Given the equation \(\sin 3x + 2 \cos 3x = 0\).
We can rewrite this as \(\tan 3x = -2\) by dividing both sides by \(\cos 3x\).
Solving \(\tan 3x = -2\), we find the principal value:
\(3x = \tan^{-1}(-2) \approx -63.4^\circ\).
Since \(\tan\) is periodic with period \(180^\circ\), the general solution for \(3x\) is:
\(3x = -63.4^\circ + 180^\circ n\), where \(n\) is an integer.
Solving for \(x\), we have:
\(x = \frac{-63.4^\circ + 180^\circ n}{3}\).
We need \(0^\circ \leq x \leq 180^\circ\), so:
\(0^\circ \leq \frac{-63.4^\circ + 180^\circ n}{3} \leq 180^\circ\).

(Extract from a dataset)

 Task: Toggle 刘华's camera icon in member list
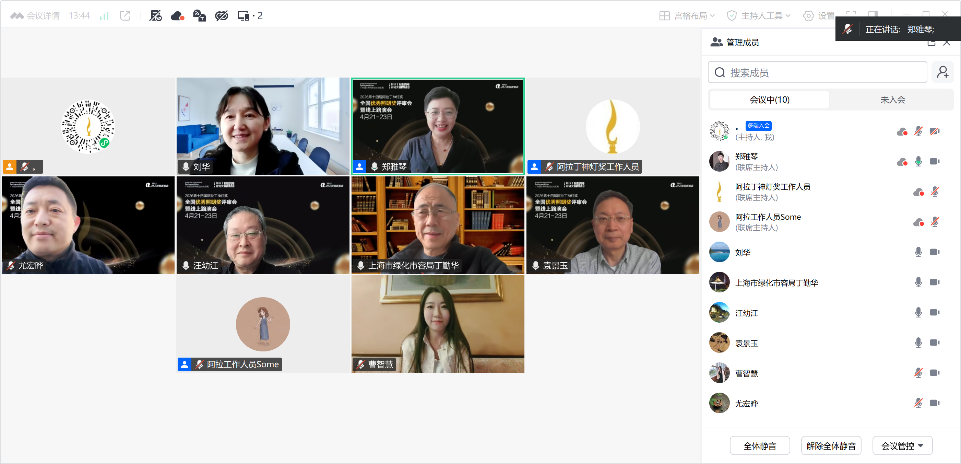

Solving for \(n\), we find the valid values:
For \(n = 1\), \(x = \frac{116.6^\circ}{3} = 38.9^\circ\).
For \(n = 2\), \(x = \frac{296.6^\circ}{3} = 98.9^\circ\).
For \(n = 3\), \(x = \frac{476.6^\circ}{3} = 158.9^\circ\).
Thus, the solutions are \(x = 38.9^\circ, 98.9^\circ, 158.9^\circ\).